START EXTRACTED ENTRIES
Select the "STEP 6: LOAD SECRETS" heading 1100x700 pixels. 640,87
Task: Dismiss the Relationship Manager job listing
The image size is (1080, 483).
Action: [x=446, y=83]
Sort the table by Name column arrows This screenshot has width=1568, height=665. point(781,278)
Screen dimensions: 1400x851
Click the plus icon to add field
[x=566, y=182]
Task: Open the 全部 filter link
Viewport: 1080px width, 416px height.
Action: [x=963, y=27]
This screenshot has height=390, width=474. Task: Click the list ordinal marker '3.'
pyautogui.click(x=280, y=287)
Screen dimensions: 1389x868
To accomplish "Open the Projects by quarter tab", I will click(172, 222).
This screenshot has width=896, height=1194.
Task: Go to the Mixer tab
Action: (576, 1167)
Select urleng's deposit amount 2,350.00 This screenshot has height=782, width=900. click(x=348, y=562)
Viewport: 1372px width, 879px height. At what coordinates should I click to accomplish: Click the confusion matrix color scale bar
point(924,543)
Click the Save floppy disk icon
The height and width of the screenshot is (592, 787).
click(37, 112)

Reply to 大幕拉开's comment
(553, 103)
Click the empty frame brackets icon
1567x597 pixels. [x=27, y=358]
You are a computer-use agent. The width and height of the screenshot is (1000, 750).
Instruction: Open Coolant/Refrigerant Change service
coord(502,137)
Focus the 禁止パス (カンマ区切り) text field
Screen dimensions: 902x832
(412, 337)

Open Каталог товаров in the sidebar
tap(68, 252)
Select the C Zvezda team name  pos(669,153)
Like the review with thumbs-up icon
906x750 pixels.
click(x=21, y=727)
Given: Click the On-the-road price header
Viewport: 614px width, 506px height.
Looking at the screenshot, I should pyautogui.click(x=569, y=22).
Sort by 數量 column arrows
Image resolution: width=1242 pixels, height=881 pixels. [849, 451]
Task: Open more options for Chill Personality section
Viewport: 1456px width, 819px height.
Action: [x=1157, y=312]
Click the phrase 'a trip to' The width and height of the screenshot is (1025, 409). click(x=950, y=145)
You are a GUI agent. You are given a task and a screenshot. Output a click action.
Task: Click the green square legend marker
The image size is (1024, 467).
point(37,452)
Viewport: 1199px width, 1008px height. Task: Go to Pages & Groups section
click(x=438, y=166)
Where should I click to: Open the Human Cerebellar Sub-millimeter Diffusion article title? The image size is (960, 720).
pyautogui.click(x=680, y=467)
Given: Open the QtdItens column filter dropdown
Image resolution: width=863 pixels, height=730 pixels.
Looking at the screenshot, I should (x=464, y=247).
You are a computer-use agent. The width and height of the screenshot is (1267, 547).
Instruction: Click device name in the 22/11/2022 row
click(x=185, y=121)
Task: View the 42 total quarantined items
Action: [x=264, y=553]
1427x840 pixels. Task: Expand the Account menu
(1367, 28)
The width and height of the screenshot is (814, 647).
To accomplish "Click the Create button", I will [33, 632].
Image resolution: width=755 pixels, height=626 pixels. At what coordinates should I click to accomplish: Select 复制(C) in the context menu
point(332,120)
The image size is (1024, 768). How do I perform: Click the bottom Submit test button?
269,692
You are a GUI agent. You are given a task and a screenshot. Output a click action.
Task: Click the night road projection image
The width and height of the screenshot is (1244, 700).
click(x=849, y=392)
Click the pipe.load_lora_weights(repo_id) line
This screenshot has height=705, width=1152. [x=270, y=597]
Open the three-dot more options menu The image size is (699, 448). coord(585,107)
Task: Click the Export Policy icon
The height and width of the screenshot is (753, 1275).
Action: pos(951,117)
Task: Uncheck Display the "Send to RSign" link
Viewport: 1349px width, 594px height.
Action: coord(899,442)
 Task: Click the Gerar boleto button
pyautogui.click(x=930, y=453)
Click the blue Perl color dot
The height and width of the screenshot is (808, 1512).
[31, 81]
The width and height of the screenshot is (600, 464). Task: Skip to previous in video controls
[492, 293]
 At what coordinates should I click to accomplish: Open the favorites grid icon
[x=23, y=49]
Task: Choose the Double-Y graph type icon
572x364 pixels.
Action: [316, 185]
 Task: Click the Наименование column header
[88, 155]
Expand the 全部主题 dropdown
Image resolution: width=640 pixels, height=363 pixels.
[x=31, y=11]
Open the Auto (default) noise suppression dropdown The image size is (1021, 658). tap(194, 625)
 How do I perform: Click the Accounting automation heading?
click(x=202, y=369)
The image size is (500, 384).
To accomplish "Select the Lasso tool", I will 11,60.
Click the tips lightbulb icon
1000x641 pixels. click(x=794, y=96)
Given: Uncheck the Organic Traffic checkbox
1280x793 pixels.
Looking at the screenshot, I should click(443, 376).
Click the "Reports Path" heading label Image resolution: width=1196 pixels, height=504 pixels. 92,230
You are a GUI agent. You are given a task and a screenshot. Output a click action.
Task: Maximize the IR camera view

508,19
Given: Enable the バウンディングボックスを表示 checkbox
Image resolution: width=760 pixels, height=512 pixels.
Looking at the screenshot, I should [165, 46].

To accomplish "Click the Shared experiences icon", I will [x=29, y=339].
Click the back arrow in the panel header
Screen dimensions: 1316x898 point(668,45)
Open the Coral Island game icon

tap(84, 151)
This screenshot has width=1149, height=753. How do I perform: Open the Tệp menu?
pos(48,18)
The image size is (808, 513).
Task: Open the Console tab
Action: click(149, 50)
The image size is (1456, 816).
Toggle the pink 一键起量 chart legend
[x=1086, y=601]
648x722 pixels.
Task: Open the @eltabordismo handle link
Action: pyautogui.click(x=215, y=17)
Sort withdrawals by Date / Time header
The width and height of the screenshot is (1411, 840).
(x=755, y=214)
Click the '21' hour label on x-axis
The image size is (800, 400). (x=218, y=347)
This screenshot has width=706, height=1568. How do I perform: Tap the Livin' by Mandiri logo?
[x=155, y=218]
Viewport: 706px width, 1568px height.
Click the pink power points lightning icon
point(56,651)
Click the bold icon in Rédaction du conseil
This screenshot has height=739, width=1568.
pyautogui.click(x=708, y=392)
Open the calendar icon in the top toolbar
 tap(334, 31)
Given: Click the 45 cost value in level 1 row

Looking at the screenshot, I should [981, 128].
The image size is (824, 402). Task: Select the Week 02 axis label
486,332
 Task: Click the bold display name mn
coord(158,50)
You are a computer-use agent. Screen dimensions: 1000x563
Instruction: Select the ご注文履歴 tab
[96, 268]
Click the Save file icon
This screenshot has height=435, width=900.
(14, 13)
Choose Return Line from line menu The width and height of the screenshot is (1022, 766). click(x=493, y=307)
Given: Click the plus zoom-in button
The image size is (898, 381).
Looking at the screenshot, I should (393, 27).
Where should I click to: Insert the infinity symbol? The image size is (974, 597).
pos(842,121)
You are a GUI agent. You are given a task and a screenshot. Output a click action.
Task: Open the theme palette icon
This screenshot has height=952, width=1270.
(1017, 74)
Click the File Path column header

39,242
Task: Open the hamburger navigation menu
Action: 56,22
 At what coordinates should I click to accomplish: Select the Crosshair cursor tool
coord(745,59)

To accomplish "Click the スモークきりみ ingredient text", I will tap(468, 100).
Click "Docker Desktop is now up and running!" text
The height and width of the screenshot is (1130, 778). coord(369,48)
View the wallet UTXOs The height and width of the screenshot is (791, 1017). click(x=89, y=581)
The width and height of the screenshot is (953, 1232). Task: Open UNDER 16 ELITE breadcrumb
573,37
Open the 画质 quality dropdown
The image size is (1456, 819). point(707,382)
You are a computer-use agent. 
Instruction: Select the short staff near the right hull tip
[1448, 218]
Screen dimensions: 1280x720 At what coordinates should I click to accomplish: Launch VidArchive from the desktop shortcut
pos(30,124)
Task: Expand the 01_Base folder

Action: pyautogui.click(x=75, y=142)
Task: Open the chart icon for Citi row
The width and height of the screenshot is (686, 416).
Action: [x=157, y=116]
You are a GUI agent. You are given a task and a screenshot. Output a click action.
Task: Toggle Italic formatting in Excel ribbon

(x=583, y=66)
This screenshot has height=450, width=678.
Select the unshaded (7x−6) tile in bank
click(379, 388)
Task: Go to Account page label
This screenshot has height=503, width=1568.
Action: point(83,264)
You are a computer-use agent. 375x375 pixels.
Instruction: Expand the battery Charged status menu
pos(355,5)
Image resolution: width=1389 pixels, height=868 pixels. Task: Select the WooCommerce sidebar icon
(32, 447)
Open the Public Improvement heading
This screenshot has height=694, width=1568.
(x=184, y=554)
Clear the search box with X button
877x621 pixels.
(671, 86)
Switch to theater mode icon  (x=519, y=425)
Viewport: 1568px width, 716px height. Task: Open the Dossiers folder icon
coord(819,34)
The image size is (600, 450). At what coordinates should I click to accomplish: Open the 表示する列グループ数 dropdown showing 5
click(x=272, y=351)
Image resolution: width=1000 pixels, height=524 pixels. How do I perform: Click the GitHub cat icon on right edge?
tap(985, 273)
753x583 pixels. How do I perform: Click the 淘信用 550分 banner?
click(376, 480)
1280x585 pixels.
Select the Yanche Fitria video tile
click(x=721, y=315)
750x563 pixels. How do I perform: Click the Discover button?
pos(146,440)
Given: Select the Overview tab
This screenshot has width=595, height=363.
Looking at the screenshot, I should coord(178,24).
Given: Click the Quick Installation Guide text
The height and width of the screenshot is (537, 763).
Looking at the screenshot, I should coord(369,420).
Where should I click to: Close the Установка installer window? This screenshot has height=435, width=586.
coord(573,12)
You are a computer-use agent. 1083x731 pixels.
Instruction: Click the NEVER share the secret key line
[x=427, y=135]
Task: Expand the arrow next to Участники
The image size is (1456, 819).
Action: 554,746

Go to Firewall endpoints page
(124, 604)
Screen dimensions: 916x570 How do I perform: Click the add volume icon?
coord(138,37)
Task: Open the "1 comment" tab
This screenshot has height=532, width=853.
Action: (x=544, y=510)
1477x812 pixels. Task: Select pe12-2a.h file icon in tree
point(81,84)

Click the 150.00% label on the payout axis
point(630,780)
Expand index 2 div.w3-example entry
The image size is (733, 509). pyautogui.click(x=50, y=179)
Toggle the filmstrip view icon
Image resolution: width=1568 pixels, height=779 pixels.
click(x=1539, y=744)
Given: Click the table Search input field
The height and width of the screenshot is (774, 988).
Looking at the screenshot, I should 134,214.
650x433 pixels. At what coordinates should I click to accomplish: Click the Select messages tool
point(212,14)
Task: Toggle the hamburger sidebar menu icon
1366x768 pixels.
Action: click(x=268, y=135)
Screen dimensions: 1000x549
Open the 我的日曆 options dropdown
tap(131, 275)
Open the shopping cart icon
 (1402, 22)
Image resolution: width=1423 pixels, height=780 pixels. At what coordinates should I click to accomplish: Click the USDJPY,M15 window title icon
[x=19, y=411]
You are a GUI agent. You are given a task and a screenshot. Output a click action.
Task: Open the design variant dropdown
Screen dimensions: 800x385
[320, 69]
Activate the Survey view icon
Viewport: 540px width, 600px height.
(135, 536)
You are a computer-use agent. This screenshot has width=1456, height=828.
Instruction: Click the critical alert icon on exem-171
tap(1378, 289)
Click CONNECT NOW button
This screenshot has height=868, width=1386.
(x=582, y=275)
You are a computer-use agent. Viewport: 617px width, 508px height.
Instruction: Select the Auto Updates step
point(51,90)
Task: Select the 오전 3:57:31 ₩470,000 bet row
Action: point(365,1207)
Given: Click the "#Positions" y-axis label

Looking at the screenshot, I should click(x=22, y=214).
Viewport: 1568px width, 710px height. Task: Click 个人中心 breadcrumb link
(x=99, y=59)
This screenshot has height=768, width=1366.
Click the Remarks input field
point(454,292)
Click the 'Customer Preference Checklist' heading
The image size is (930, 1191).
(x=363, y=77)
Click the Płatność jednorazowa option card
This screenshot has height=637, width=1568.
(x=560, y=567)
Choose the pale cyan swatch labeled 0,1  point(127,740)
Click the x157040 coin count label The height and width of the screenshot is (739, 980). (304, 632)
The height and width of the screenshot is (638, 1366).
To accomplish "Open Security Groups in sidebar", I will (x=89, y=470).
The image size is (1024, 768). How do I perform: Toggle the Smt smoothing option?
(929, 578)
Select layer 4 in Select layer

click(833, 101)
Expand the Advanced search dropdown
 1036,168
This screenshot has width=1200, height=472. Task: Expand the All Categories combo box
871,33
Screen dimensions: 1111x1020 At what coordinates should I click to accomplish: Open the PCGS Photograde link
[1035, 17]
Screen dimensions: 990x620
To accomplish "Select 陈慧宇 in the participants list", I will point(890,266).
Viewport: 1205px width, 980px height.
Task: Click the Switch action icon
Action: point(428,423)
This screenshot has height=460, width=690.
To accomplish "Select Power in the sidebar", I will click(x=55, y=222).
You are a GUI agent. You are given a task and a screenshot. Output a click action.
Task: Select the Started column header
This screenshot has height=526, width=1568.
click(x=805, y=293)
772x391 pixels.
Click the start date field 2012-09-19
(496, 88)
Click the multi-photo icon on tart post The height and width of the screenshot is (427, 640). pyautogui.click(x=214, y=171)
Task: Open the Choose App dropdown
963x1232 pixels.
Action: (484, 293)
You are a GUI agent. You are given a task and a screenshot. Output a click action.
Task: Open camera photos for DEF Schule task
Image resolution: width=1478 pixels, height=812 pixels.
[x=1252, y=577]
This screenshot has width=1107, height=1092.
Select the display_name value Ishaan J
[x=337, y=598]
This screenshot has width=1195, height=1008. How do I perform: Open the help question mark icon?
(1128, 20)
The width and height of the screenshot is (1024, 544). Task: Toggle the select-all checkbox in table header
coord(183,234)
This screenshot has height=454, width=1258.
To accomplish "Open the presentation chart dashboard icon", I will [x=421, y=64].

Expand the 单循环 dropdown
END EXTRACTED ENTRIES
PROBLEM: If a line falls between the first line of the entries and the line containing "Select urleng's deposit", or is one of those two, restate it word for word; leave all other lines out.

ANSWER SECTION:
Select the "STEP 6: LOAD SECRETS" heading 1100x700 pixels. 640,87
Task: Dismiss the Relationship Manager job listing
The image size is (1080, 483).
Action: [x=446, y=83]
Sort the table by Name column arrows This screenshot has width=1568, height=665. point(781,278)
Screen dimensions: 1400x851
Click the plus icon to add field
[x=566, y=182]
Task: Open the 全部 filter link
Viewport: 1080px width, 416px height.
Action: [x=963, y=27]
This screenshot has height=390, width=474. Task: Click the list ordinal marker '3.'
pyautogui.click(x=280, y=287)
Screen dimensions: 1389x868
To accomplish "Open the Projects by quarter tab", I will click(172, 222).
This screenshot has width=896, height=1194.
Task: Go to the Mixer tab
Action: (576, 1167)
Select urleng's deposit amount 2,350.00 This screenshot has height=782, width=900. click(x=348, y=562)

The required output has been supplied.